Notes on False Positives

real/benign/anthropic_skill_creator.md (FP)

This is Anthropic's official skill-creation guide. It is incorrectly flagged as MALICIOUS by the MALWAR-PERSIST-002 rule. The skill contains instructional examples showing bash commands and file path conventions that match persistence heuristics. Since the content describes how to create skills rather than executing malicious operations, this is a false positive caused by instructional content triggering behavioral pattern matching.

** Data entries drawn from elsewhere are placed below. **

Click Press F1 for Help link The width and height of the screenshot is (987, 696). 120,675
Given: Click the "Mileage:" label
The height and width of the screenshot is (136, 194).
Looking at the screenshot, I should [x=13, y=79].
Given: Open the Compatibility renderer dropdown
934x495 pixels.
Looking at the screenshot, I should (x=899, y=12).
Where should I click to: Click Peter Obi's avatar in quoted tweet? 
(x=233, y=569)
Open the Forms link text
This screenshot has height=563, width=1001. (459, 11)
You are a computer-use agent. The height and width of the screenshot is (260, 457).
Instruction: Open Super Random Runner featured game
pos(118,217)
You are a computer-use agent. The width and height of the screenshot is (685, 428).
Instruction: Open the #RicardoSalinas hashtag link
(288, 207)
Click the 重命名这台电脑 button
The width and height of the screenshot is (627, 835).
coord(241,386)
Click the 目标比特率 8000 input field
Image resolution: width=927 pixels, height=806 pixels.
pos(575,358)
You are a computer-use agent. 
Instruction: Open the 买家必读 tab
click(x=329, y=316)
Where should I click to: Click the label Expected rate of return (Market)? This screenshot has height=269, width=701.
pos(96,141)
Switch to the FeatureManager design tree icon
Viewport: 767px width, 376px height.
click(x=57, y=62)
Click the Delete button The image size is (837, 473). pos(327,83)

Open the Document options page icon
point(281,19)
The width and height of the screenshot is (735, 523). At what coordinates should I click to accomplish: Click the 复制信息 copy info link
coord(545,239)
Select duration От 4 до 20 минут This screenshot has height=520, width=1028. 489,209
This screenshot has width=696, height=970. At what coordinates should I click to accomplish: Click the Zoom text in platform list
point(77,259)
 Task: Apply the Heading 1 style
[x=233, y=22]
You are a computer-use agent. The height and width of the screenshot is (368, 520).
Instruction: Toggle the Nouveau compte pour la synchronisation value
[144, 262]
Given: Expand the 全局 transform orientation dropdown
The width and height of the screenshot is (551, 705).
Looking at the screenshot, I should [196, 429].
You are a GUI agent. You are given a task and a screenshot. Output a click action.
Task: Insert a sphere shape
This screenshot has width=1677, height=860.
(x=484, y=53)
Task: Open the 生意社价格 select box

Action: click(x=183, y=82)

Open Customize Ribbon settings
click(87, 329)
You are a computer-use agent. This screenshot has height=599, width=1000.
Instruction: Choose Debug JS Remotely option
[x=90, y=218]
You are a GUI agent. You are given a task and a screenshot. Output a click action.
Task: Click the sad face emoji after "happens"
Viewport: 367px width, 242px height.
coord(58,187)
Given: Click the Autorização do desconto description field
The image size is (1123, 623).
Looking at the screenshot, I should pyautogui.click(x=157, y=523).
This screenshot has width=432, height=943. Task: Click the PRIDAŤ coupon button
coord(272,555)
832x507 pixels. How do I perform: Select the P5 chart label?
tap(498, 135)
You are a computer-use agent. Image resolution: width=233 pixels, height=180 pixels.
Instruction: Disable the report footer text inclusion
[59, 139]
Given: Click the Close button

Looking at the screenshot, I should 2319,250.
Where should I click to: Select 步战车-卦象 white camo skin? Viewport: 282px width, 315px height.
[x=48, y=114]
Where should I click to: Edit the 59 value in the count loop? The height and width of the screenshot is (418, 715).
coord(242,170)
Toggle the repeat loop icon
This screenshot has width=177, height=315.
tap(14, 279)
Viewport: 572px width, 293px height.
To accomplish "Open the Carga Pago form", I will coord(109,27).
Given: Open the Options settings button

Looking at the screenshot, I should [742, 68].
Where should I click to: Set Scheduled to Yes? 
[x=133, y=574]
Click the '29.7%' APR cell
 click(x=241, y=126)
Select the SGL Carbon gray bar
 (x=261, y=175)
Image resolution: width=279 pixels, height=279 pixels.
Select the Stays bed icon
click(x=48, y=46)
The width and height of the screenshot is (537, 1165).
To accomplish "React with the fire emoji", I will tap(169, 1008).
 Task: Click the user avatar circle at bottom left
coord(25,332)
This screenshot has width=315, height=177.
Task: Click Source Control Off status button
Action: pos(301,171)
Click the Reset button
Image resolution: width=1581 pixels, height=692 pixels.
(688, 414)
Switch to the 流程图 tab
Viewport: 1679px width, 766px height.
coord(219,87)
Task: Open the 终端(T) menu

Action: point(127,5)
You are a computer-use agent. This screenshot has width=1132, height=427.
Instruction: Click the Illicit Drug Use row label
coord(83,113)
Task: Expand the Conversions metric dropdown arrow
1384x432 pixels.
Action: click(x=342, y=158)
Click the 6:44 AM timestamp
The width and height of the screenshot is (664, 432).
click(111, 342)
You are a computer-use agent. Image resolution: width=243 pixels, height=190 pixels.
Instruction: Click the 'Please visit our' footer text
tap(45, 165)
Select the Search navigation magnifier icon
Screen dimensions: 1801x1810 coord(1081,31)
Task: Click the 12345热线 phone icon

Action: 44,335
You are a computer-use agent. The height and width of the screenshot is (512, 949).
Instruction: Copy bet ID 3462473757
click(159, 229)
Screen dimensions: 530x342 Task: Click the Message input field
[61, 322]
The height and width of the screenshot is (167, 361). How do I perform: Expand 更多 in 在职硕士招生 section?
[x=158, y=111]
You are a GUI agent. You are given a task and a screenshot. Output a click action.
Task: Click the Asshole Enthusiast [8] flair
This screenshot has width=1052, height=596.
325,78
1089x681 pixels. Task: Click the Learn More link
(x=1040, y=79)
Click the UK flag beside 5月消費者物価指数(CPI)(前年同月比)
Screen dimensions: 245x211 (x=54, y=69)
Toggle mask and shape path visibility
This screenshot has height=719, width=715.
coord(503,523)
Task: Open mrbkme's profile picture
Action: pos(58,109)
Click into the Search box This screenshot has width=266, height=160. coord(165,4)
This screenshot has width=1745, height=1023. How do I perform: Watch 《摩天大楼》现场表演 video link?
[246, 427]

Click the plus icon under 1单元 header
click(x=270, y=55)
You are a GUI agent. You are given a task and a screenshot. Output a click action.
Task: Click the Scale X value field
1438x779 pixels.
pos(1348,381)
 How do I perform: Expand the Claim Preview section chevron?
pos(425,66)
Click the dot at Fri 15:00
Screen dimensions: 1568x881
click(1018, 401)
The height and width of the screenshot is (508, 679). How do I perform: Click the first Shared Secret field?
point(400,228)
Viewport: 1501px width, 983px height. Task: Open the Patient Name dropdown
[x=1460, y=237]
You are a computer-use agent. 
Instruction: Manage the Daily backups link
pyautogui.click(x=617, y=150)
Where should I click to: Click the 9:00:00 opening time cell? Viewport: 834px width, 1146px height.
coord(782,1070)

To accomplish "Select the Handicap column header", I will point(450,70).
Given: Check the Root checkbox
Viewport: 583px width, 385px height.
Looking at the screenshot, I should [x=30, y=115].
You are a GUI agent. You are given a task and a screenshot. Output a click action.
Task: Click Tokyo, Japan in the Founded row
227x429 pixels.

Recommended mitigation: Consider adding context-awareness to persistence rules to distinguish instructional/template content from actual executable directives.


Notes on Detection Confidence Variation

While all malicious samples are detected (100% recall), three samples receive lower confidence verdicts:

  • multi_stage_dropper.md: SUSPICIOUS (risk 58)
  • obfuscated_curl.md: SUSPICIOUS (risk 60)
  • typosquatted_package.md: CAUTION (risk 35)

These samples would benefit from LLM-layer analysis for higher-confidence verdicts.